And that's the problem.
There are many tremendous investment opportunities out there. More often than not, those opportunities aren't found in what the crowd currently is chasing after. No, they're discovered in today's undervalued opportunities. In the chart above, the commodity is diamonds and the undervalued opportunity was the Tiffany Company and what it potentially could do with diamonds by bringing them to market.
Wise "value" investors--like Warren Buffett--look for those undervalued opportunities and seize upon them. To wit:
- A $10k investment in Berkshire Hathaway (BH) stock in 1965 would have grown by 2005 to be worth ~$30M.
- That's ~60x's greater than if same investment was made in the Standard & Poor’s 500 Index.
Like the "value-approach" return?
According to Morningstar, investors in BH have made a compound return of only 5.3%/year since 1978. That's not so good.

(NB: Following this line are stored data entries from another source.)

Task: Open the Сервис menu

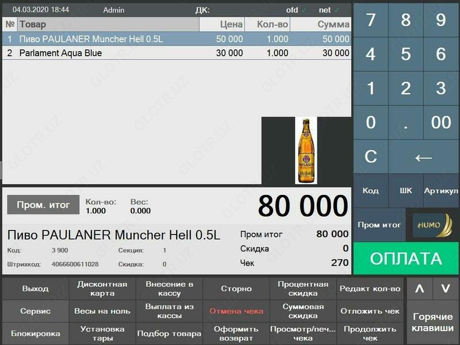Action: pos(36,311)

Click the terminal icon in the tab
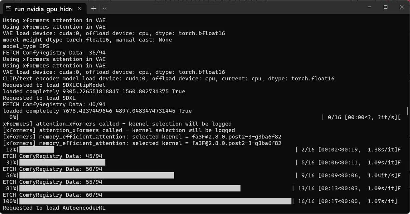point(9,9)
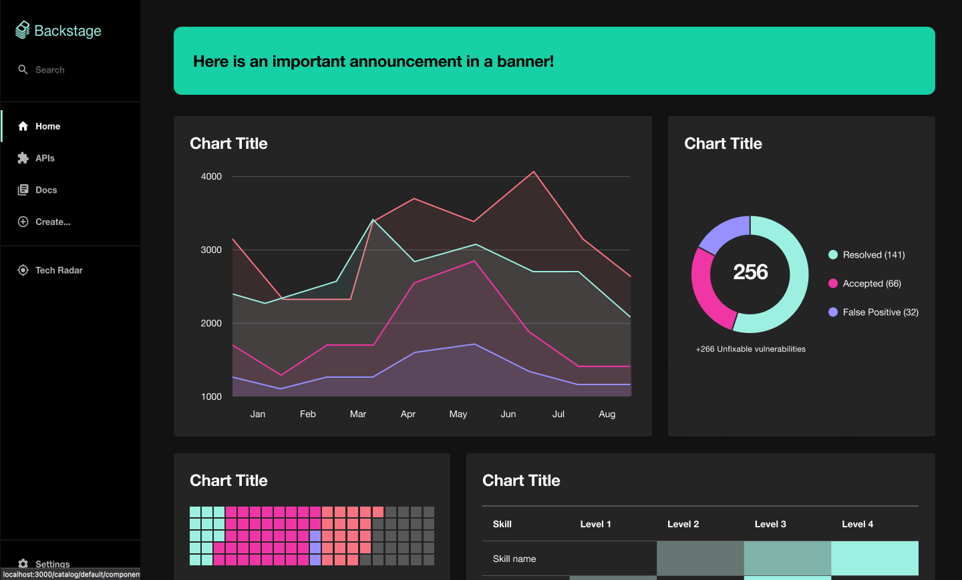962x580 pixels.
Task: Select the Tech Radar target icon
Action: pos(22,270)
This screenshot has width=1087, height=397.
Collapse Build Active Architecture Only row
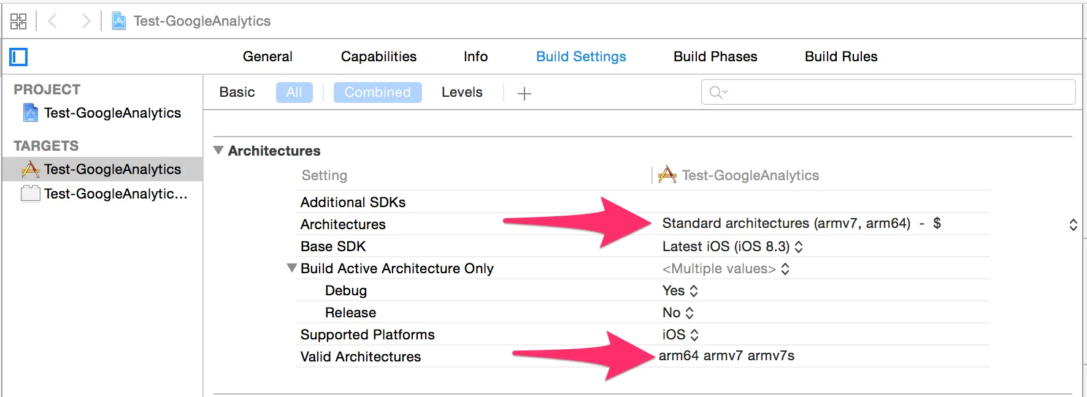[x=292, y=268]
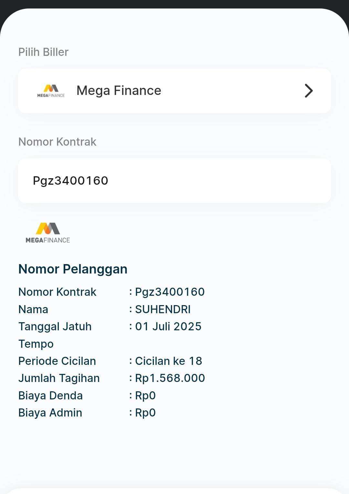Click the Mega Finance logo above Nomor Pelanggan
349x494 pixels.
coord(48,233)
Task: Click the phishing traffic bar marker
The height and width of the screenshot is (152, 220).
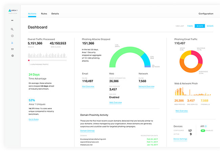Action: coord(29,61)
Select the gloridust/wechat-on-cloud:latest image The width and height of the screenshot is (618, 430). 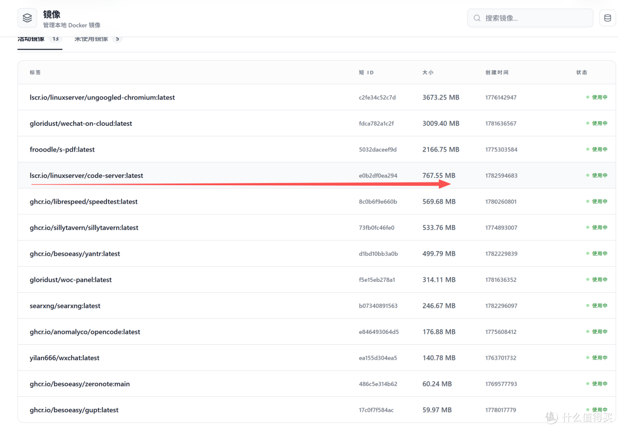[x=316, y=124]
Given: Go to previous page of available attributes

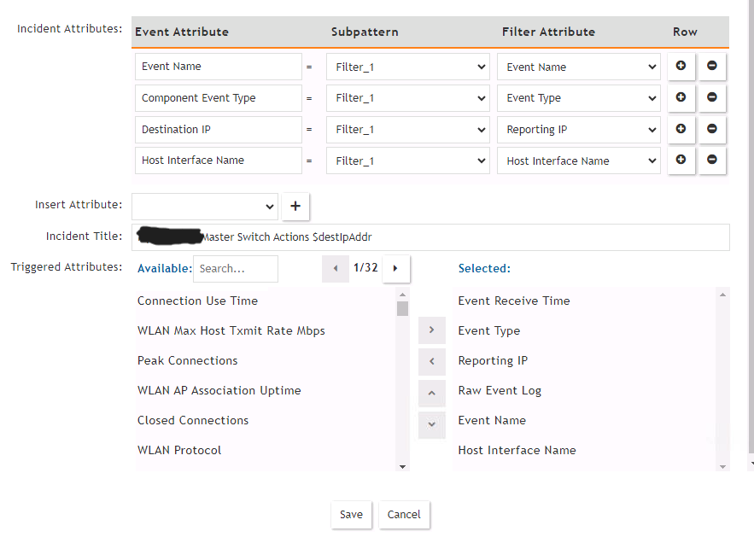Looking at the screenshot, I should [x=336, y=269].
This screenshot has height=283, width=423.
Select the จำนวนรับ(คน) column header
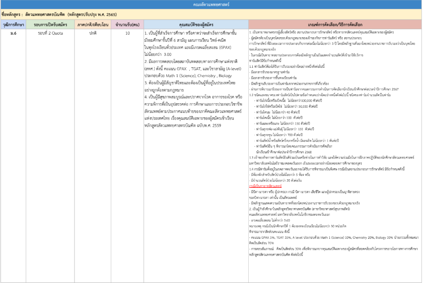pyautogui.click(x=127, y=25)
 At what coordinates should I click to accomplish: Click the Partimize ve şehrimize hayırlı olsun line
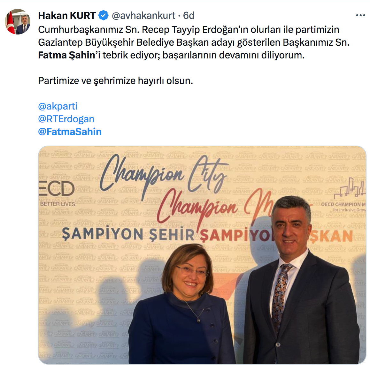coord(116,81)
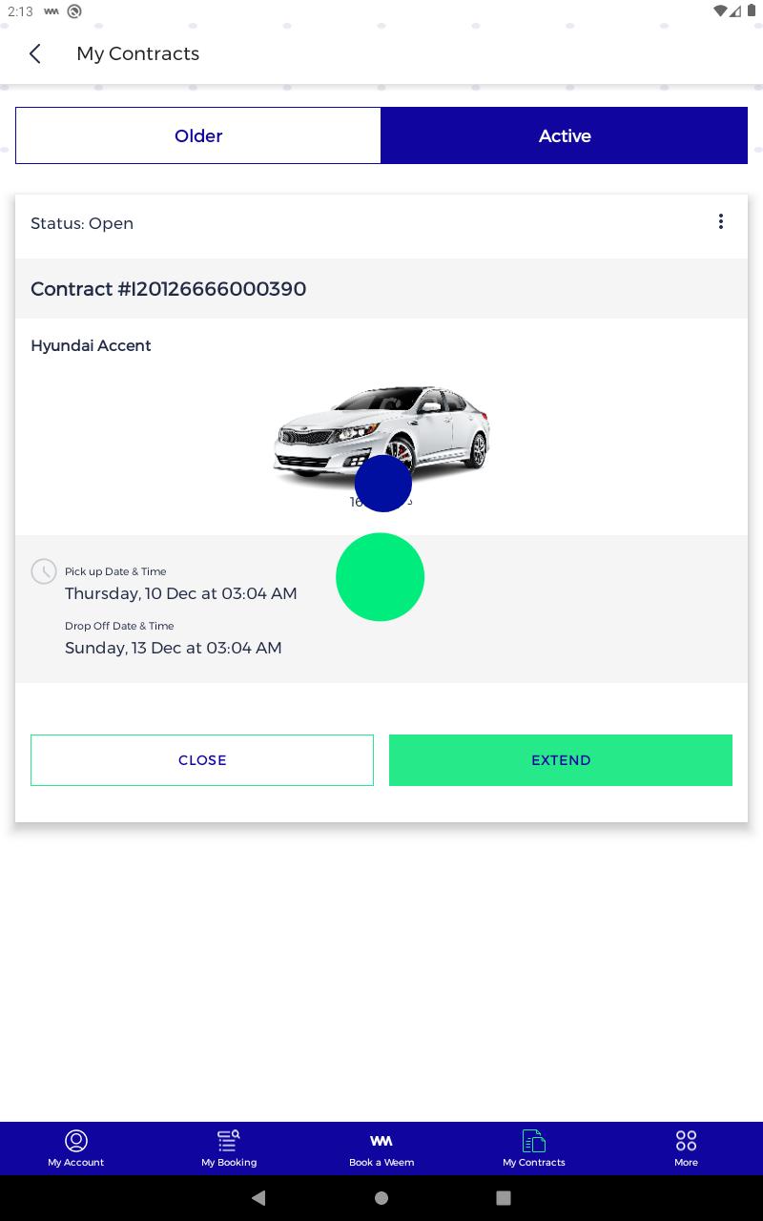Viewport: 763px width, 1221px height.
Task: Tap the Contract #I20126666000390 header
Action: click(169, 289)
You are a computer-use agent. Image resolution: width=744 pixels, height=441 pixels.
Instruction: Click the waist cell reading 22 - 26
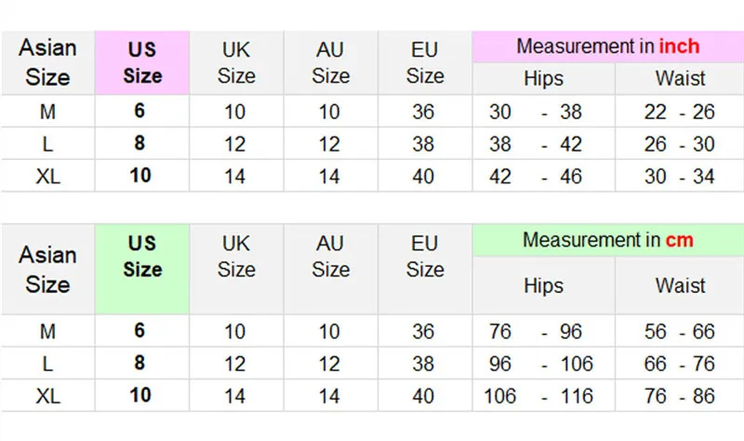[679, 113]
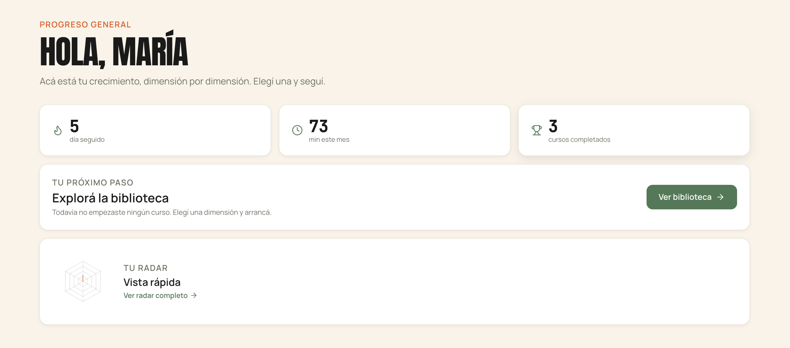Open the library with Ver biblioteca
This screenshot has width=790, height=348.
point(691,197)
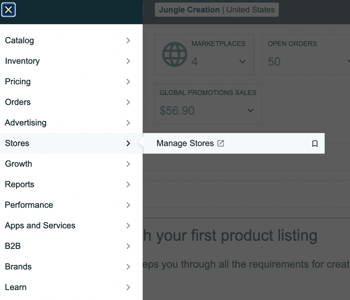
Task: Expand the Global Promotions Sales dropdown
Action: click(251, 111)
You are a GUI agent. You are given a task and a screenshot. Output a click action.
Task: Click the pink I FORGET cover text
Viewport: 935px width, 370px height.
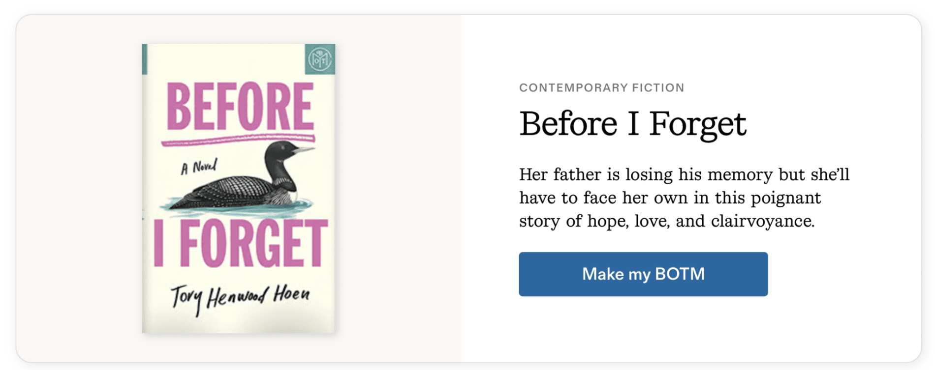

Consider the same investment made by diversifying into low-cost value indexes and passively managed mutual funds. Evaluating the 15 years ending June 30, 2013, market analyst Paul Merriman found that purchasing 5 Dimension Fund Advisors' value funds would have returned 9.3%/year. During the same time, that’s a ~175.5% greater return compared to BH, with less risk.
It seems that wise investing begins with a long-term strategy, builds a base (perhaps 50%) that's diversified and spread among sound investment vehicles that lessen potential risk. For some growth, wise investing requires a sober analysis of potential opportunity (perhaps 40%). Lastly, to seize upon special opportunities, wise investing requires a bit of insight into trends and luck (about 10%). That's called "semi-aggressive" growth investing.
That's too much to expect of non-professionals. That's what mutual funds and ETFs provide: Well-researched investment vehicles. Using Morningstar, it's easy for a non-professional to find out how each of those vehicles are currently performing. (Remember: Current performance does not provide an indicator of future performance.) Crucial is the investment team, its longevity, and the annual expense rate.
Chasing after what professional investors have already chased after doesn't appear to be a sound way to invest. It's more like playing the lotto...after the winning numbers have already been announced.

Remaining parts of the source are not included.